His outdoor cat had died two days before his symptoms began, according to the journal.
Spec said on Twitter the cat was “misdiagnosed with feline leukemia, and the patient was infected while caring for her.”
“Apparently, a veterinarian had diagnosed the man’s cat with feline leukemia without doing any tests and told him to treat his cat with prednisone,” wrote the IFLScience blog.
“Now, as anyone who has had to give a cat medication can imagine, this process undoubtedly involved close contact and maybe even a few bites and scratches – a perfect opportunity for F. tularensis to jump from cat to human.”
The man tested positive for the bacterium Francisella tularensis, which causes tularemia in animals and humans, the journal reported.
People can get infected through tick and deer fly bites, touching infected animals and by drinking contaminated water, according to the Centers for Disease Control and Prevention.
It “typically attacks the skin, eyes, lymph nodes and lungs,” according to the Mayo Clinic. “The disease mainly affects mammals, especially rodents, rabbits and hares, although it can also infect birds, sheep, and domestic animals, such as dogs, cats and hamsters.”
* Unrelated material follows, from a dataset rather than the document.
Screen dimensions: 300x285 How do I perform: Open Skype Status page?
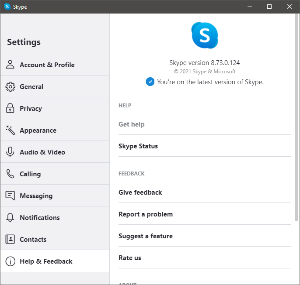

Domestic cats, the medical journal reported, “can become infected through the consumption of infected prey and can transmit the bacteria to humans.”
The disease is also commonly called “rabbit fever” because hares and rodents are especially susceptible and can die in large numbers if they get it. About 100 to 200 cases of rabbit fever in humans are reported every year in the United States, according to the Illinois Department of Public Health website.
Cases have been reported in all states except Hawaii, according to the CDC, but the disease is most common in south-central United States, the Pacific Northwest and parts of Massachusetts.
In 2016, 109 of 230 cases reported in the country came from Kansas, Missouri, Oklahoma, Nebraska and Colorado, according to the CDC.
Most infections in humans, the CDC says, are treated with antibiotics.
The Missouri patient was treated with the anitobiotic doxycycline for four weeks, the journal reported, and the lesions improved within five days and were gone within three weeks.